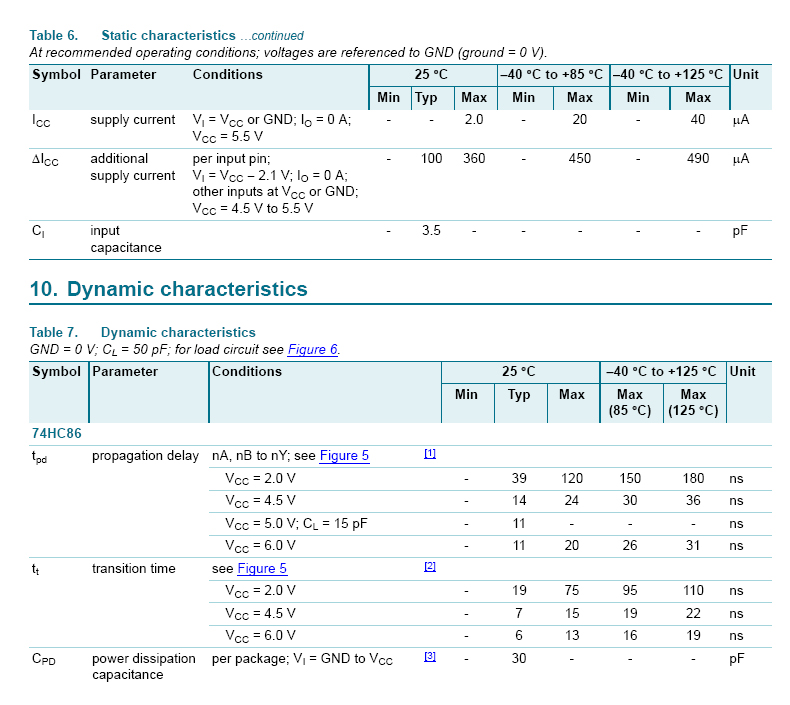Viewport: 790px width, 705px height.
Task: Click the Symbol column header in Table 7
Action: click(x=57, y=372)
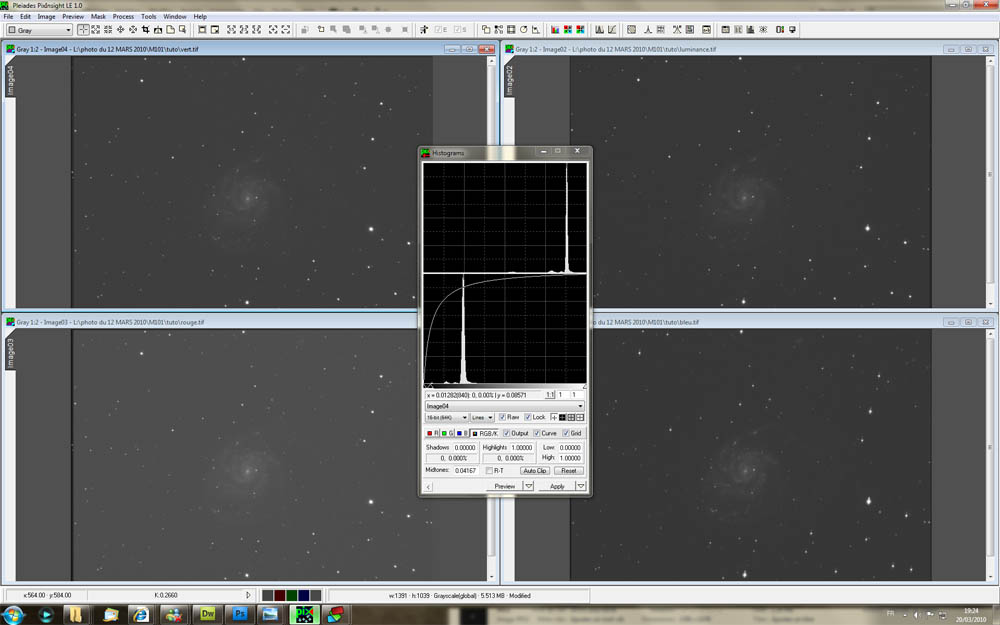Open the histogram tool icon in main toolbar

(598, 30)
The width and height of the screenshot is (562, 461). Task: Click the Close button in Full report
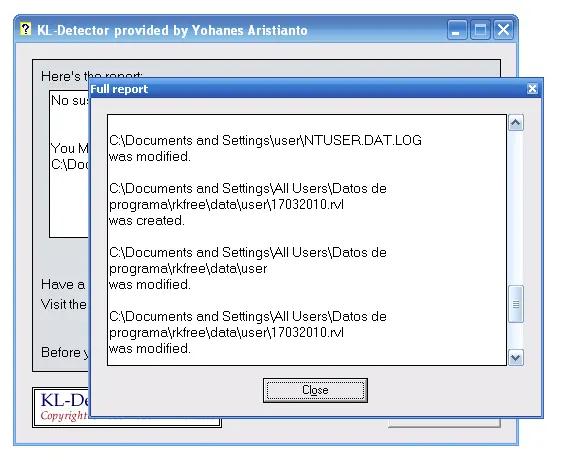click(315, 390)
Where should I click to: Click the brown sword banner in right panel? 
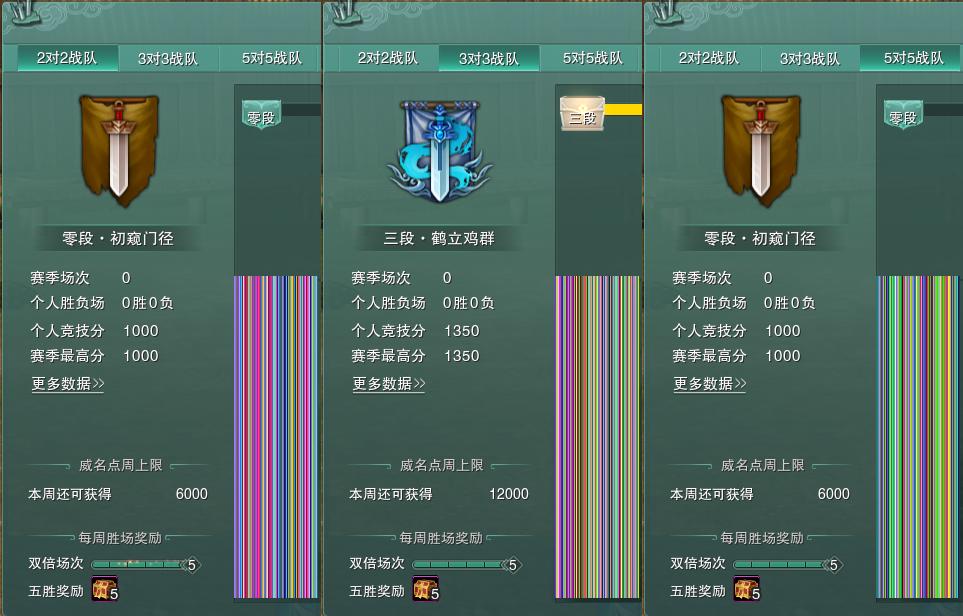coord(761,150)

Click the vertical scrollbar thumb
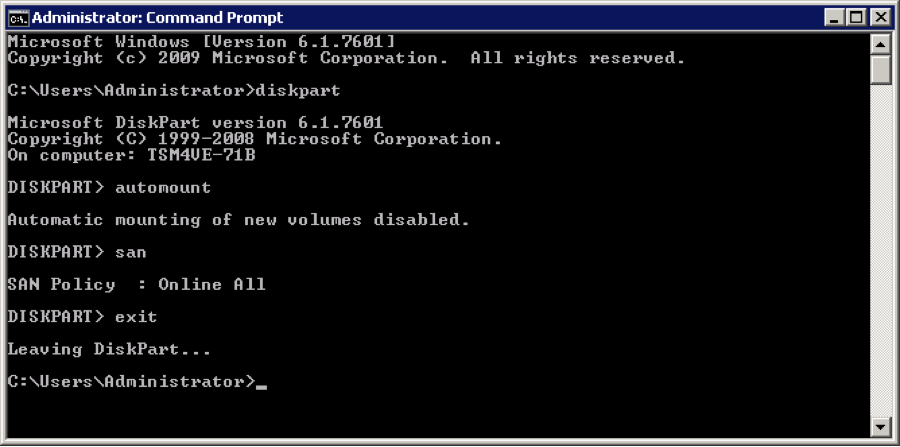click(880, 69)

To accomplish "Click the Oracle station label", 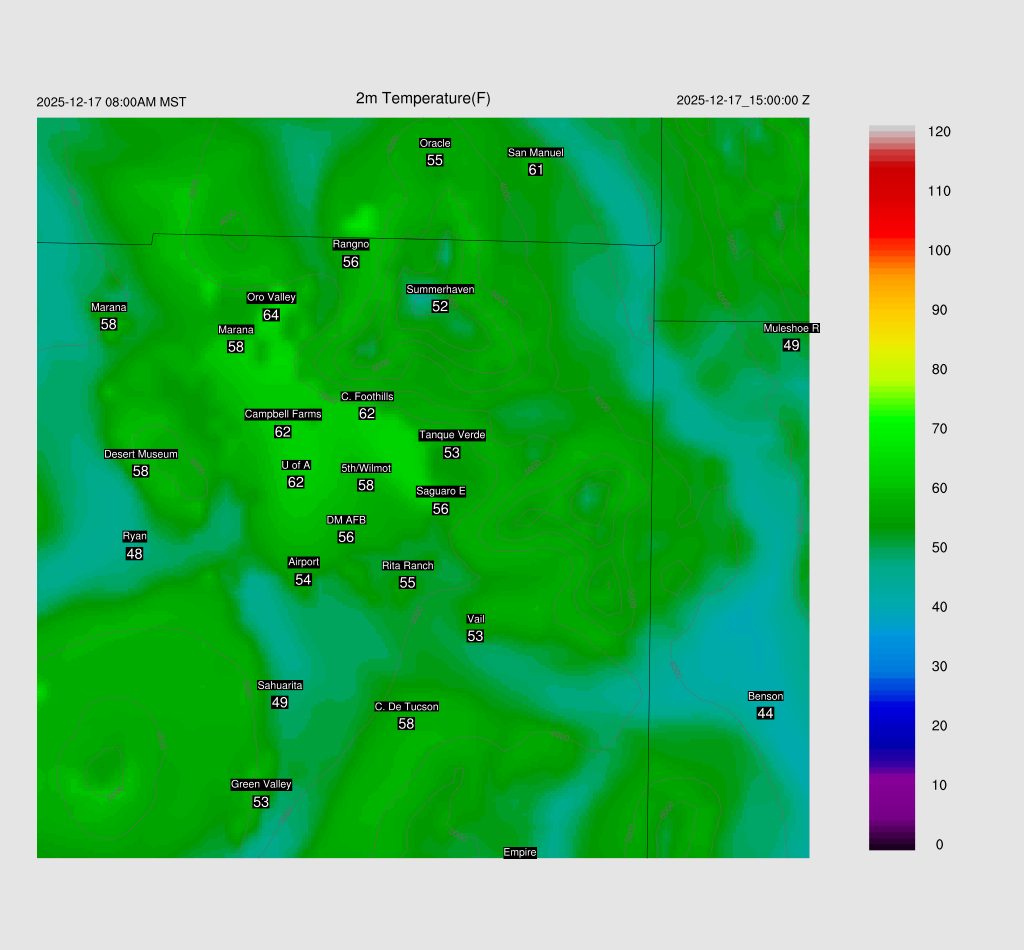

==========

The copy runs from the line containing "Where should I" through the last line of the material, both ends included. Reproduce those lines exactly and drop the pictures.

§ Task solution
Where should I click to: Click the brown sword banner in right panel? 
coord(761,150)

Click the vertical scrollbar thumb
click(880, 69)

To accomplish "Click the Oracle station label", 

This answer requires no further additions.